JPS6224443A - Focus detector - Google Patents

Abstract

PURPOSE:To constitute a small optical system by providing a detecting prism having a single reflecting surface set so as to become approximately a critical angle with respect to the optical axis of a reflected light beam. CONSTITUTION:The reflecting surface 11 is set to a critical angle or slightly smaller than said angle with respect to an incident rays of light (parallel flux) in the focused state. When a disk 6 is displaced in directions (a) and (b) to deviate from the focused state, the light and dark states against a paper surface including a central rays of light are reverse each other with a vertical surface as a boundary, because reflecting intensity on the reflecting surface 11 is sharply changed due to a slight change in the incident angle. On the other hand, rays of light are reflected uniformly in the focused state, and therefore such light and dark never appears. A photodetector 12 detects the luminous energy distribution of the reflected rays of light from the reflecting surface 11 and is constructed with two light receiving areas 12A and 12B available from splitting an area with a central rays of light (optical axis) as a boundary.

Description

DETAILED DESCRIPTION OF THE INVENTION The present invention relates to an apparatus for reading information by focusing a reading light spot through an objective lens onto an information trunk recorded in a spiral or concentric manner on a recording medium, for example.

The above-mentioned information reading device is conventionally known, and examples of recording media having information tracks include those called video discs.

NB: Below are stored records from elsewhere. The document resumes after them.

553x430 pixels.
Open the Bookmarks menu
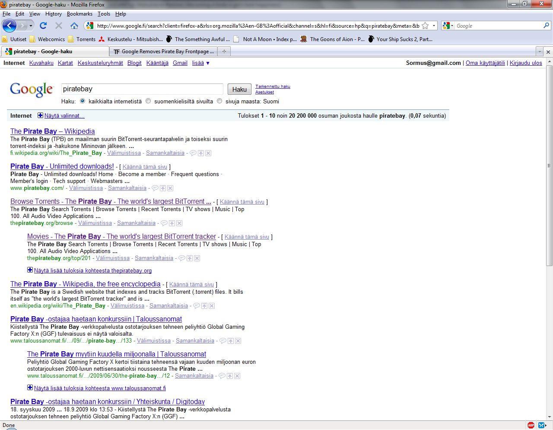79,14
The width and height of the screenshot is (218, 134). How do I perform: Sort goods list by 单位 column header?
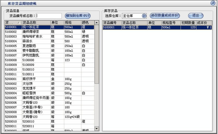(x=57, y=23)
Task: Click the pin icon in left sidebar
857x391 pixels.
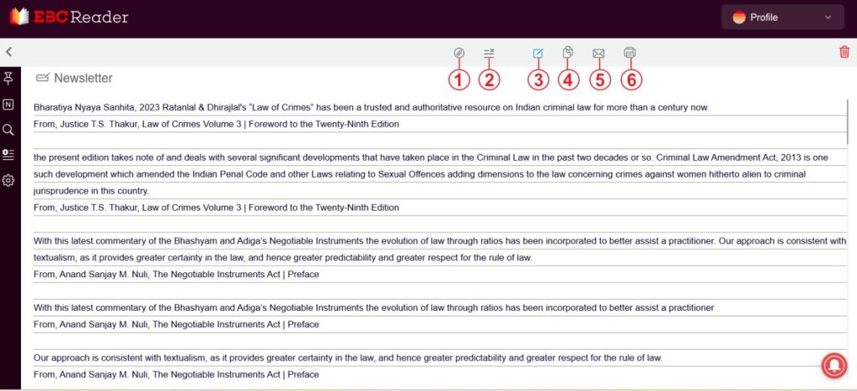Action: coord(8,78)
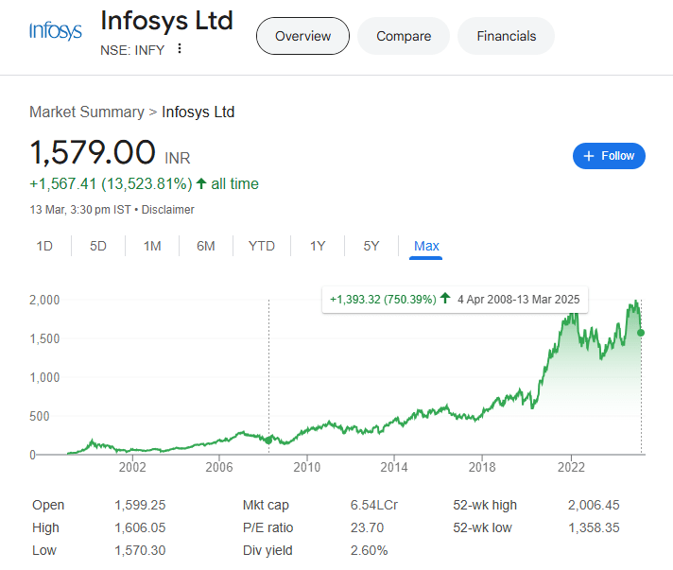
Task: Open the three-dot more options menu
Action: (x=180, y=49)
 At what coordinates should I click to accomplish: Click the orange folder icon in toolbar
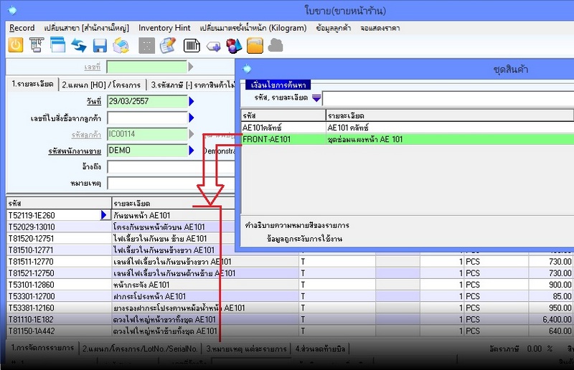pos(255,46)
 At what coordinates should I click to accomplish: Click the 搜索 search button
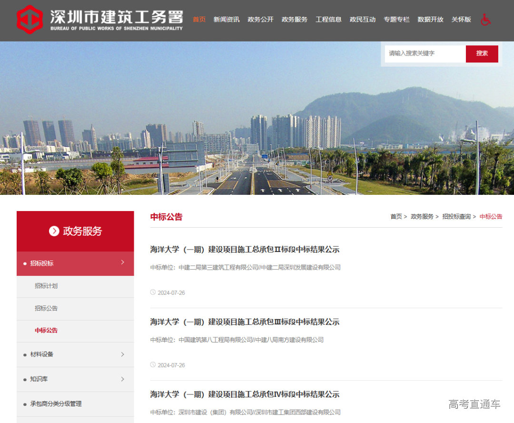pyautogui.click(x=482, y=53)
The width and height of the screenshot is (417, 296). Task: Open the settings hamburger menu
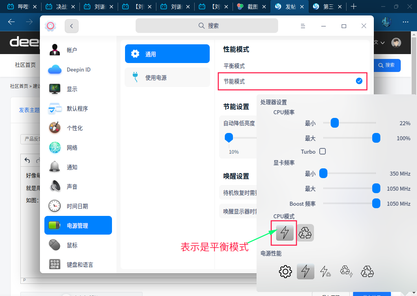[303, 26]
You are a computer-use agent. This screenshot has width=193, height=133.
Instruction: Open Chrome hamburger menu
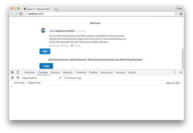[x=181, y=14]
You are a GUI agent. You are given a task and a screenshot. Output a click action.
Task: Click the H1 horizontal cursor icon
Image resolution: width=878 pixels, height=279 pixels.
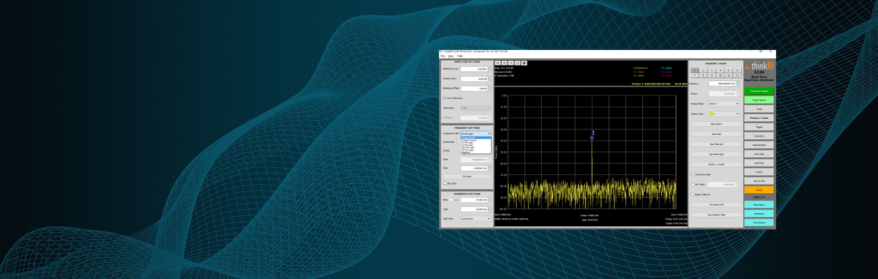point(498,63)
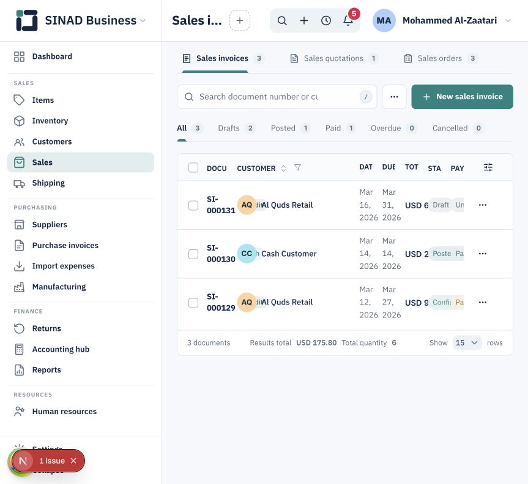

On this video disc, video signals and audio signals encoded in information tracks are recorded as optical information such as optical transmission characteristics, reflection characteristics, and phase characteristics. Information recorded on a video disc is recorded on a video disc by rotating it at high speed, focusing the laser light emitted from a laser light source onto the information trunk through an objective lens, and detecting the transmitted or reflected light modulated by the information track. and reading it. One of the features of such recording media is that the information recording density is very high, so that the width of each information track is very narrow and the spacing between successive information tracks is also very narrow. In order to accurately read the original information from an information trunk with such a narrow width and pitch, the objective lens must always be in focus on the video disc surface, and the diameter of the light spot on the disc surface must be adjusted. needs to be made smaller. For this reason, in such an optical reading device, a force sowing control is performed in which the out-of-focus of the objective lens with respect to the disk surface is detected and the objective lens is displaced in the direction of its front axis based on this out-of-focus signal.

FIG. 1 is a diagram for explaining a focus detection device in a conventional optical reading device. Light emitted from a laser light source 1 (linearly polarized in the plane of the paper) is made into parallel light by a collimating lens 2, and passes through a polarizing prism 3 having a polarizing film, an A wavelength plate 4, and an objective lens 5, and contains an information trunk. It is focused onto the disk 6. This light beam is reflected by the information track having a concave and convex bit shape, and enters the polarizing prism 3 via the objective lens 5 and the A-wave plate 4. The reflected light incident on the polarizing prism 3 passes through the A wavelength plate 4
Since the light is polarized in a direction perpendicular to the plane of the paper due to the action of , this light is reflected by the polarizing prism 3. The light beam reflected by the polarizing prism 3 is focused by a condenser lens 7 and a cylindrical lens 8. Here, since the cylindrical lens 8 has a focusing effect only in one axis direction, the shape of the focused beam by the condensing lens 7 and the cylindrical lens 8 will change to a state in which it is correctly focused on the information track if the position of the disk 6 is shifted up or down. Deforms in a direction perpendicular to the (focus position) as a boundary. Conventionally, this shape change is detected by, for example, a quarter-divided photodetector (not shown) to obtain a focus error signal, and this signal is used to perform force focusing control.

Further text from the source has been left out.